+++ Given data

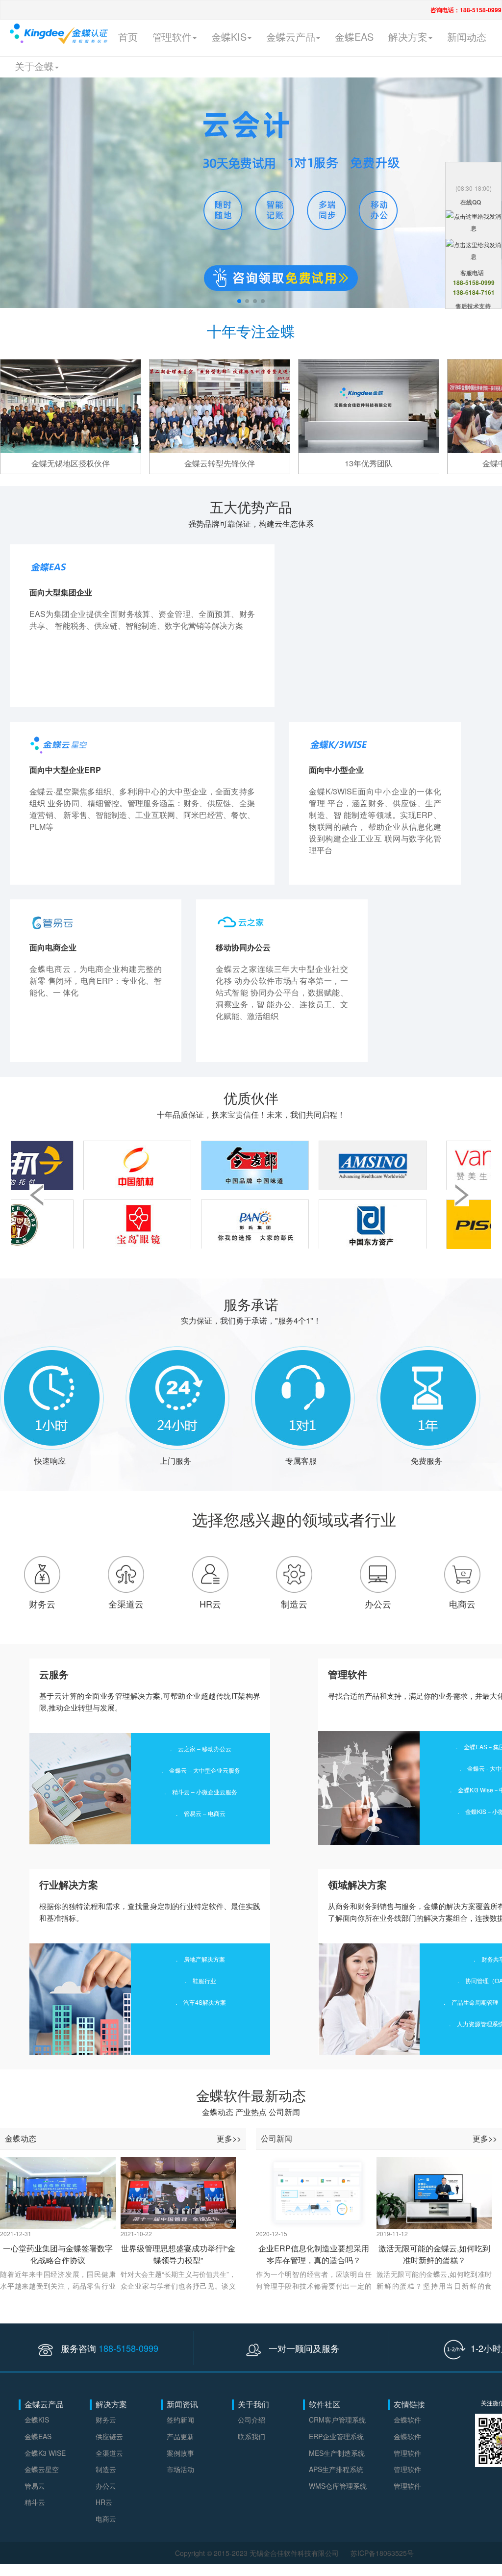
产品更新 (180, 2436)
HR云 (210, 1603)
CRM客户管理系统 (337, 2419)
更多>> (229, 2138)
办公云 (378, 1603)
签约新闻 (180, 2419)
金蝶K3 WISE (45, 2453)
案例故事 (180, 2453)
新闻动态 (466, 36)
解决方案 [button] (407, 36)
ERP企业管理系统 (336, 2436)
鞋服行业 (204, 1980)
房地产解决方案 (204, 1959)
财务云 (42, 1603)
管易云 (35, 2486)
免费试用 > (48, 691)
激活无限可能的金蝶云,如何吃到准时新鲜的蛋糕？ (434, 2253)
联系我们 (251, 2436)
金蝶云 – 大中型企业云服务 (204, 1770)
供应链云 (109, 2436)
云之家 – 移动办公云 (204, 1748)
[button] (239, 301)
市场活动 (180, 2469)
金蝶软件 (407, 2419)
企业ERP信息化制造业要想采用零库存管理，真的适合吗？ (313, 2253)
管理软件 (407, 2453)
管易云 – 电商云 (205, 1813)
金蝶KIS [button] (229, 36)
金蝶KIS (37, 2419)
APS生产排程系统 (336, 2469)
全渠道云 (126, 1603)
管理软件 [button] (172, 36)
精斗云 (35, 2502)
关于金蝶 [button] (34, 66)
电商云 (462, 1603)
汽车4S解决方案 (204, 2002)
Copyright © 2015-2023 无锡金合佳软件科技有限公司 (258, 2553)
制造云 (294, 1603)
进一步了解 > (97, 691)
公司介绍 (251, 2419)
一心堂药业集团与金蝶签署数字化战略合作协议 (58, 2253)
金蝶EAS (354, 36)
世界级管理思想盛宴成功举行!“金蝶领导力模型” (178, 2253)
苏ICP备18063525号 (382, 2553)
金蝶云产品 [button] (290, 36)
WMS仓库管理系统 (338, 2486)
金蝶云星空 (42, 2469)
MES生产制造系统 (337, 2453)
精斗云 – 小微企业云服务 (204, 1791)
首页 (128, 36)
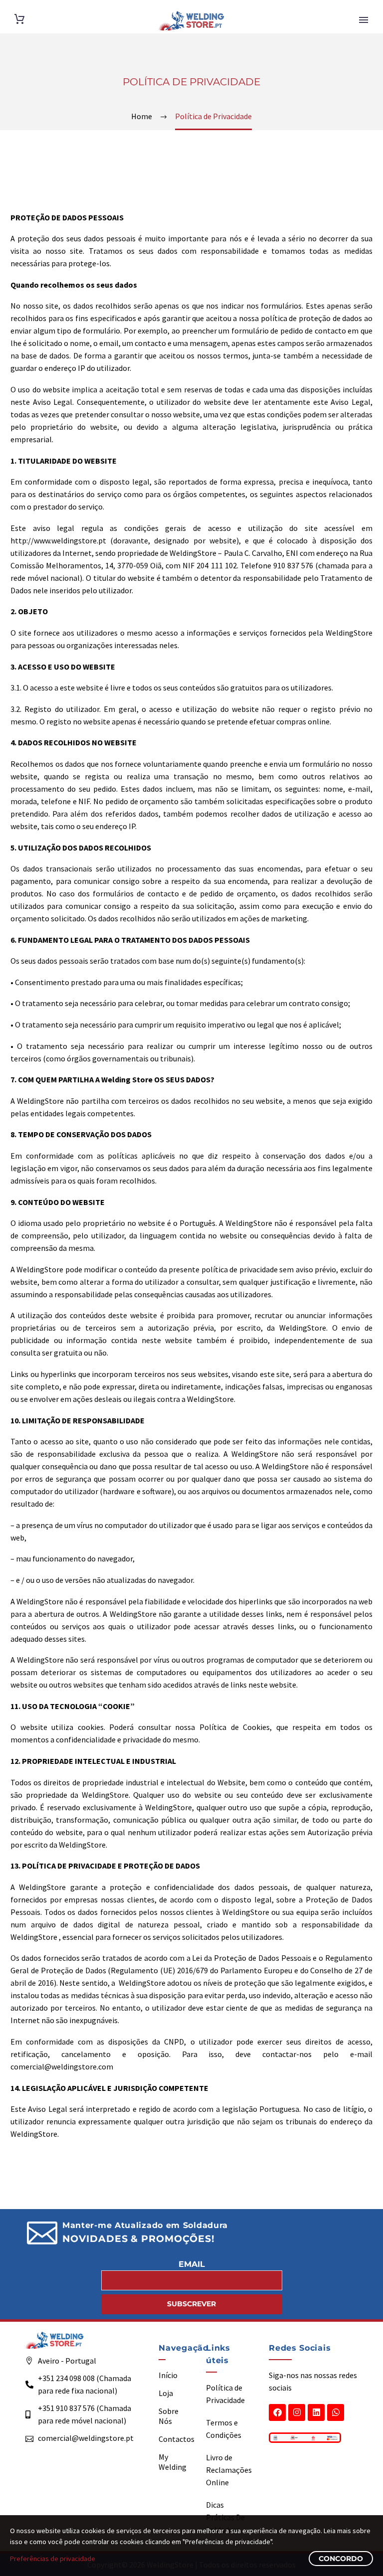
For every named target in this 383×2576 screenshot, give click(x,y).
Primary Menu (364, 19)
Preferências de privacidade (52, 2558)
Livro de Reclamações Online (229, 2469)
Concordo (341, 2558)
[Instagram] (296, 2412)
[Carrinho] (19, 19)
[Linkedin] (316, 2412)
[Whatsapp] (335, 2412)
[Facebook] (277, 2412)
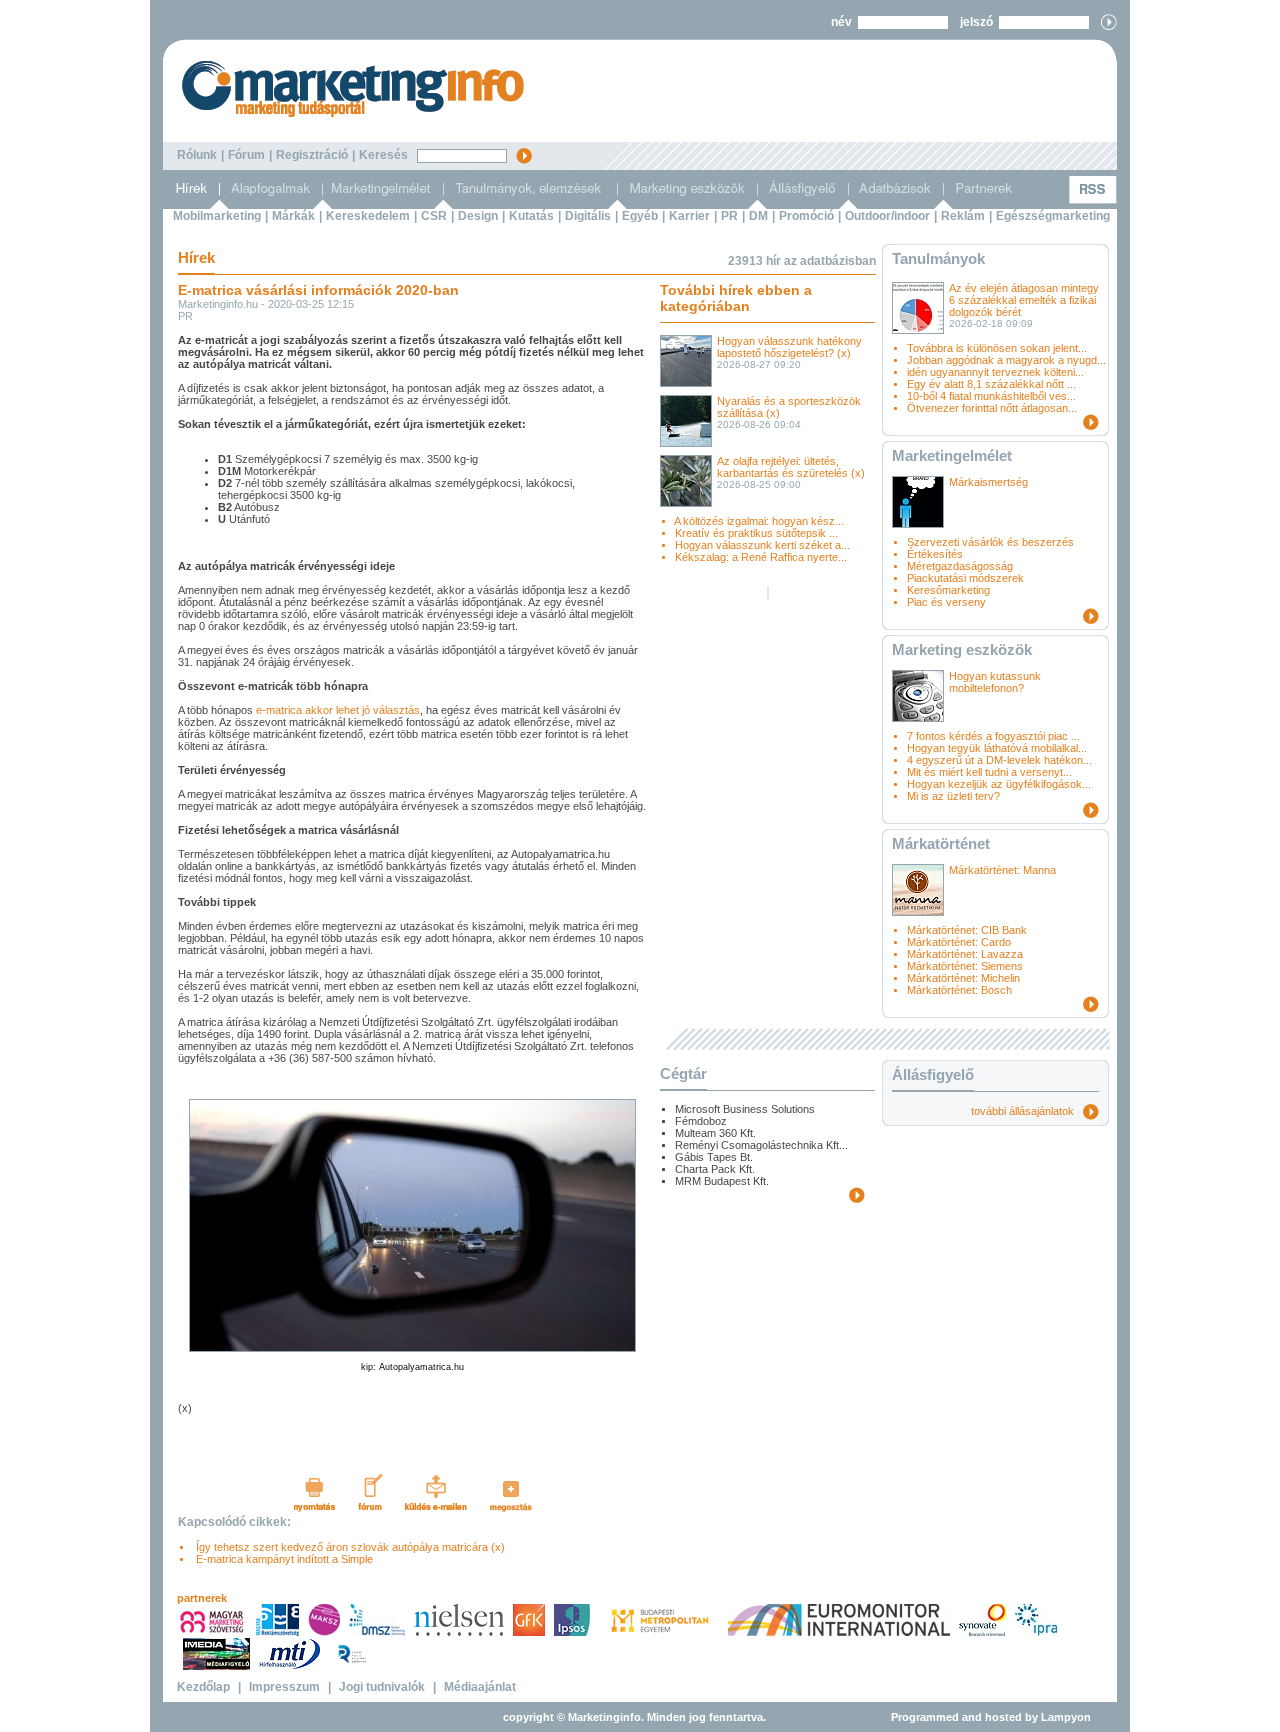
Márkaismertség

++++++

Aim of the task>
Pictures aside, restate all of the entries exactly.

Result>
产品更新 (180, 2436)
HR云 (210, 1603)
CRM客户管理系统 (337, 2419)
更多>> (229, 2138)
办公云 (378, 1603)
签约新闻 (180, 2419)
金蝶K3 WISE (45, 2453)
案例故事 (180, 2453)
新闻动态 (466, 36)
解决方案 [button] (407, 36)
ERP企业管理系统 (336, 2436)
鞋服行业 (204, 1980)
房地产解决方案 (204, 1959)
财务云 (42, 1603)
管易云 (35, 2486)
免费试用 > (48, 691)
激活无限可能的金蝶云,如何吃到准时新鲜的蛋糕？ (434, 2253)
联系我们 (251, 2436)
金蝶云 – 大中型企业云服务 (204, 1770)
供应链云 (109, 2436)
云之家 – 移动办公云 (204, 1748)
[button] (239, 301)
市场活动 (180, 2469)
金蝶软件 (407, 2419)
企业ERP信息化制造业要想采用零库存管理，真的适合吗？ (313, 2253)
管理软件 (407, 2453)
管易云 – 电商云 (205, 1813)
金蝶KIS [button] (229, 36)
金蝶KIS (37, 2419)
APS生产排程系统 (336, 2469)
全渠道云 (126, 1603)
管理软件 [button] (172, 36)
精斗云 (35, 2502)
关于金蝶 [button] (34, 66)
电商云 (462, 1603)
汽车4S解决方案 (204, 2002)
Copyright © 2015-2023 无锡金合佳软件科技有限公司 (258, 2553)
制造云 (294, 1603)
进一步了解 > (97, 691)
公司介绍 (251, 2419)
一心堂药业集团与金蝶签署数字化战略合作协议 (58, 2253)
金蝶EAS (354, 36)
世界级管理思想盛宴成功举行!“金蝶领导力模型” (178, 2253)
苏ICP备18063525号 (382, 2553)
金蝶云产品 [button] (290, 36)
WMS仓库管理系统 (338, 2486)
金蝶云星空 (42, 2469)
MES生产制造系统 (337, 2453)
精斗云 – 小微企业云服务 (204, 1791)
首页 (128, 36)
For every named target in this 383×2576 screenshot, give click(x,y).
Primary Menu (364, 19)
Preferências de privacidade (52, 2558)
Livro de Reclamações Online (229, 2469)
Concordo (341, 2558)
[Instagram] (296, 2412)
[Carrinho] (19, 19)
[Linkedin] (316, 2412)
[Whatsapp] (335, 2412)
[Facebook] (277, 2412)
Márkaismertség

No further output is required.